• [Aim of the exercise]: Render every line of the records below as a JSON list of strings, one string per line, skipping blank lines.

• [Information provided]:
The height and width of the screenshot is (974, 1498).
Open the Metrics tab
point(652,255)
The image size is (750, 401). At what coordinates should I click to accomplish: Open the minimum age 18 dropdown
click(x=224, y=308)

• [Task result]:
[
  "The height and width of the screenshot is (974, 1498).",
  "Open the Metrics tab",
  "point(652,255)",
  "The image size is (750, 401). At what coordinates should I click to accomplish: Open the minimum age 18 dropdown",
  "click(x=224, y=308)"
]